Rows pointing to spots in documents and screenshots
-- begin --
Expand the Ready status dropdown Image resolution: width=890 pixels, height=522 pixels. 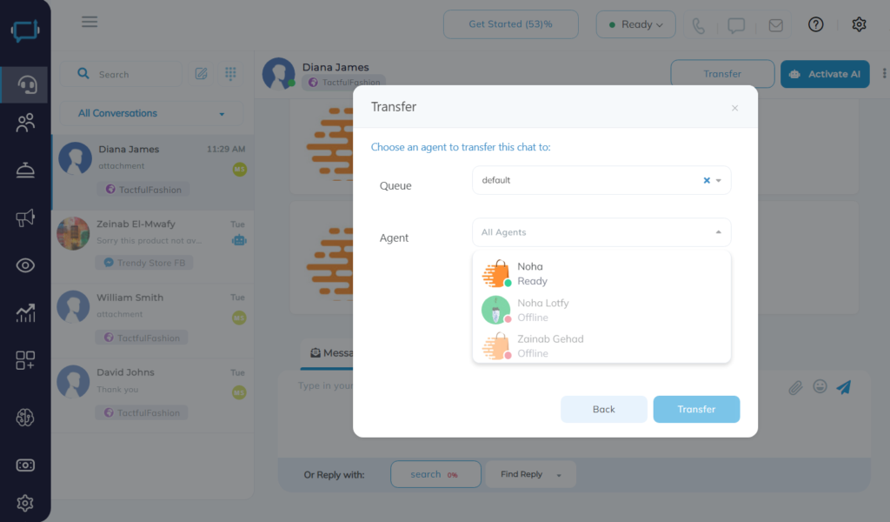point(635,24)
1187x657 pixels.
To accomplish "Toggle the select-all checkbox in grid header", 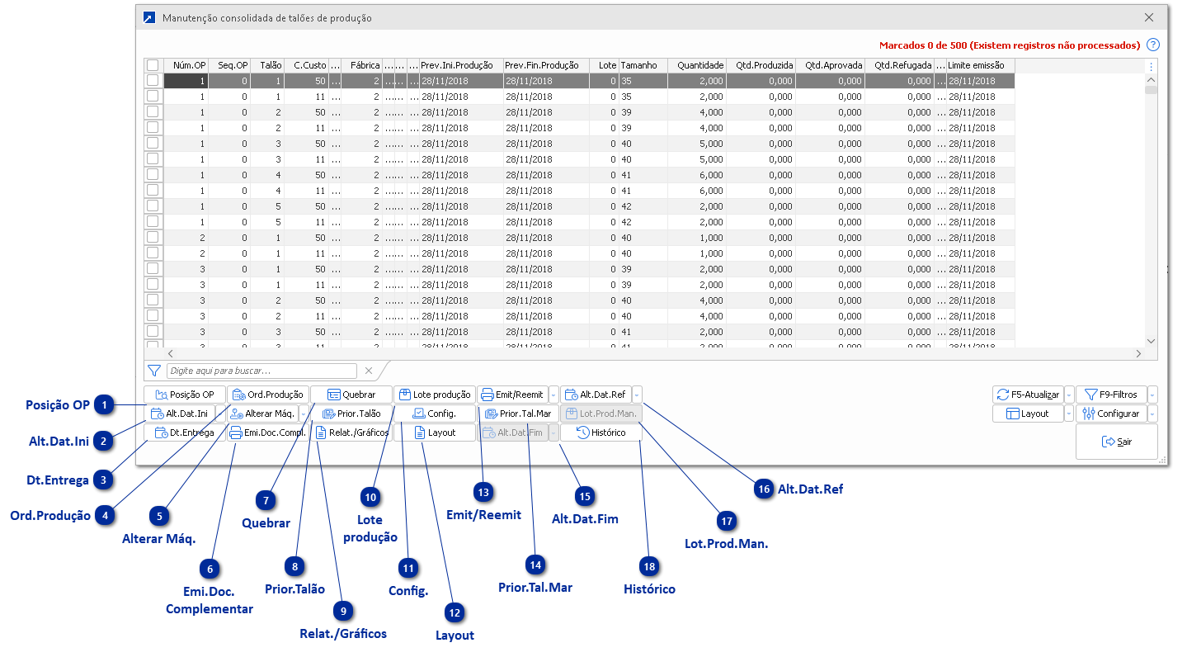I will pyautogui.click(x=153, y=65).
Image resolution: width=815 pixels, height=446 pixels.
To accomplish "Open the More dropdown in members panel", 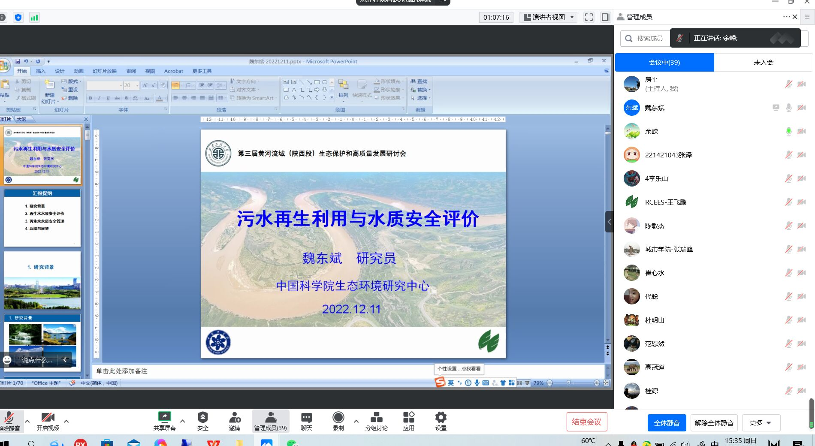I will pos(760,423).
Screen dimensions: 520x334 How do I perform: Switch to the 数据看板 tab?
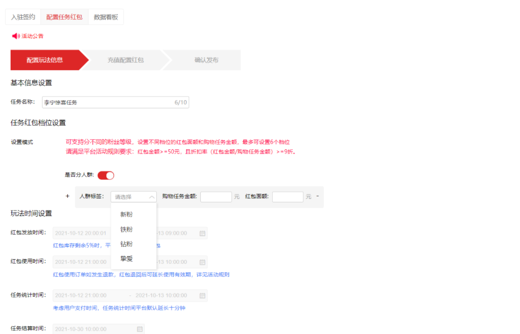(106, 16)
-- end --
• _Exercise instructions_:
Copy the rows from the line containing "Screen dimensions: 520x334" through the end of the rows, both ends included, without the pictures.

• _Answer to this problem_:
Screen dimensions: 520x334 How do I perform: Switch to the 数据看板 tab?
(106, 16)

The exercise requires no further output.